[Working data Boundary: Start]
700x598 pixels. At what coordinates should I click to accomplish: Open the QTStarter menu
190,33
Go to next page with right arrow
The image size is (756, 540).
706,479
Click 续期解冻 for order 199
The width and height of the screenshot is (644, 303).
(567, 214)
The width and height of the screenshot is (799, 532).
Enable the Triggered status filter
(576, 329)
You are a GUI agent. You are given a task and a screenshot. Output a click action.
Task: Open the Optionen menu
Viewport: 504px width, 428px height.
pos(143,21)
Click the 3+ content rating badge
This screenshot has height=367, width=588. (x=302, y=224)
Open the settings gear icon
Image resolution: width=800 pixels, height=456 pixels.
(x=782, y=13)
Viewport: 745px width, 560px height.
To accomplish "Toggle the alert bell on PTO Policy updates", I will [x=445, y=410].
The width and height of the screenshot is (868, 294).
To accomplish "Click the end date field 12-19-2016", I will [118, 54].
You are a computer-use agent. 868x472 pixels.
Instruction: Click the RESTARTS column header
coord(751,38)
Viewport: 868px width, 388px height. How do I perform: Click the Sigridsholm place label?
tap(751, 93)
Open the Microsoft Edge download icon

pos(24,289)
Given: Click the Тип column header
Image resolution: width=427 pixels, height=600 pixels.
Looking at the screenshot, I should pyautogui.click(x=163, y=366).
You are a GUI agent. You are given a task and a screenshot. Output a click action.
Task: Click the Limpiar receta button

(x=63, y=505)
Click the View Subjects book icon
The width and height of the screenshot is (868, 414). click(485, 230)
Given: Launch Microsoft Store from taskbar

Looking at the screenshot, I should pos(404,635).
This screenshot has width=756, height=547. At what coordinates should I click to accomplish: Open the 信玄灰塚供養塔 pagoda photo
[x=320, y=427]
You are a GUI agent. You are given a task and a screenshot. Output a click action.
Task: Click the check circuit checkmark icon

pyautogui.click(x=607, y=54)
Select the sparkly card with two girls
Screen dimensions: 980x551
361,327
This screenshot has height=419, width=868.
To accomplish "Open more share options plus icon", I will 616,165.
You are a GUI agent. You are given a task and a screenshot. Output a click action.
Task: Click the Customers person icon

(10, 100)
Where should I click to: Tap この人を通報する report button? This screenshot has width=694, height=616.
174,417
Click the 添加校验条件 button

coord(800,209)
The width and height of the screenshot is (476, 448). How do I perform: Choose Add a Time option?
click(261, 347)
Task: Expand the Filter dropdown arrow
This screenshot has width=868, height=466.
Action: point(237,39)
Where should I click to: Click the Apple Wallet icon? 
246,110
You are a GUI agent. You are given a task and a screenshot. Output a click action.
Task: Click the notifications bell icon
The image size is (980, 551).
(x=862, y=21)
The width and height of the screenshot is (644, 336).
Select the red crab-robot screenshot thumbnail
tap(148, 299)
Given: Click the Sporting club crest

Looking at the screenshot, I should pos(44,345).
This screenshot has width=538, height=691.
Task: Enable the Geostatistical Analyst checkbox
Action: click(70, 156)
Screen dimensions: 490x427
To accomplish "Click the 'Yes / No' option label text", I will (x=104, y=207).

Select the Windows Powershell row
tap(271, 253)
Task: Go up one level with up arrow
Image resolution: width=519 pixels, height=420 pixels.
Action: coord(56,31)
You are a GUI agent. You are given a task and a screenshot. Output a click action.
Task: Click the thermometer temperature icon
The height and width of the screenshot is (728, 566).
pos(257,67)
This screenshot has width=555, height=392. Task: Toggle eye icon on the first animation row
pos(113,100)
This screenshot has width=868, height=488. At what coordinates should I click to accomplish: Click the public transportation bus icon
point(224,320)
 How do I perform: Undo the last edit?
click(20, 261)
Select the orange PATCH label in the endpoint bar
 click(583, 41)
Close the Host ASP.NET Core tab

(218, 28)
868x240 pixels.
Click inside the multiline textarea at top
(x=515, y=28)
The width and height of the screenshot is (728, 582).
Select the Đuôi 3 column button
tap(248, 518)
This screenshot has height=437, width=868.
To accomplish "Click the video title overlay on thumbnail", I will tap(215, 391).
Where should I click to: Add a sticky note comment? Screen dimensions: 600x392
[Working data Boundary: End]
Which lines in the data hold the string "arrow"? Copy each of them.

Go to next page with right arrow
Task: Expand the Filter dropdown arrow
Task: Go up one level with up arrow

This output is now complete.